Article 6 of 8

Advanced Distributed Systems: Consistency, Availability, and Trade-offs

CAP theorem, eventual consistency, and how to make the right trade-offs.

20 minAdvanced

✦

Key Takeaway

The CAP theorem is not a system-wide decision — it's a per-operation trade-off. Your payment ledger and your notifications badge count have fundamentally different requirements. This article demystifies CAP, practical consistency models, consensus protocols (Raft and Paxos without the PhD), and the all-important PACELC framework. Then I share a five-step decision framework you can apply to your next architecture discussion. Exactly-once delivery is a myth. Exactly-once processing via idempotency is engineering.
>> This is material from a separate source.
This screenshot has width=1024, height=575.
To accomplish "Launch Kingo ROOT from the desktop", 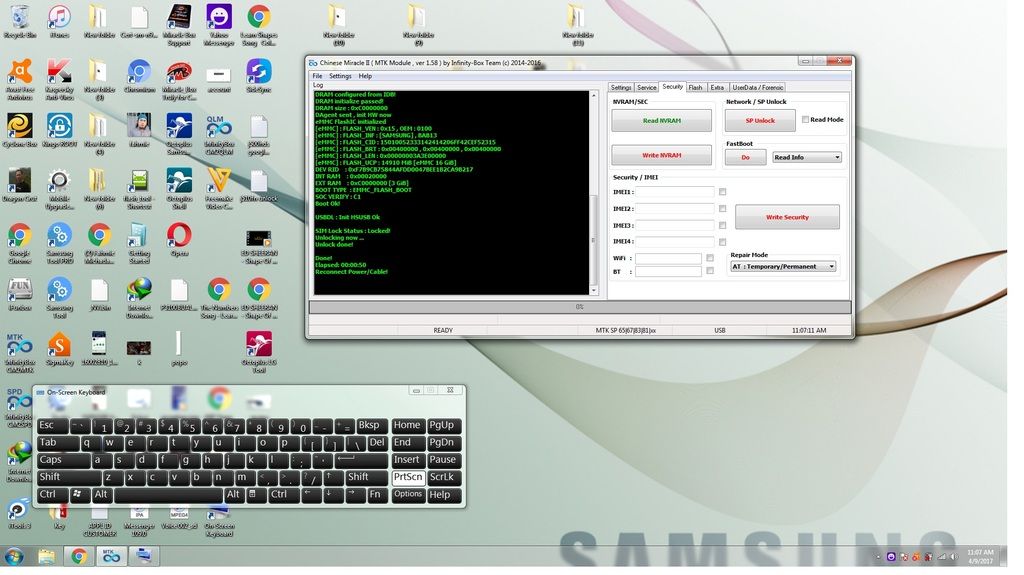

I once watched a senior architect spend forty-five minutes in a design review explaining why a new payment service needed strong consistency. The room nodded along. Everyone was impressed by the depth of the explanation.

Then a staff engineer asked one question: "What happens when the network between your two data centres partitions for thirty seconds?"

The room went silent.

The architect knew the theory. He'd read the papers, could cite the CAP theorem from memory, and understood the vocabulary fluently. But he had never actually thought through what those concepts meant for the specific system he was building. He'd confused knowing the words with understanding the trade-offs.

Distributed systems are where theory meets production reality at high speed. And production reality always wins.

The CAP Theorem: What It Actually Means for You

Let me save you from the academic definition and give you the practitioner's version.

The CAP theorem says that when a network partition occurs — and it will — you must choose between two properties: consistency (every read gets the most recent write) or availability (every request gets a response, even if the data is stale).

That's it. You don't "pick two out of three." You always have to handle partitions because networks fail. The real question is: when the network breaks, do you serve potentially stale data, or do you refuse to serve at all?

Scenario 1: Bank transfer. A customer moves $5,000 between accounts. A network partition occurs mid-transfer. Do you show a stale balance that says the money is still in both accounts? You do not. You block the request until the partition heals. You choose consistency over availability.

Scenario 2: Social media feed. A user posts a photo. A partition occurs. Do you show a feed that's missing the latest post, or do you refuse to load the feed entirely? You show the slightly stale feed. Nobody is harmed. You choose availability over consistency.

The mistake I see engineers make constantly: treating CAP as a system-wide decision. It isn't. Different operations within the same system can and should make different trade-offs. Your payment ledger needs strong consistency. Your notification badge count does not. Design accordingly — operation by operation, data type by data type.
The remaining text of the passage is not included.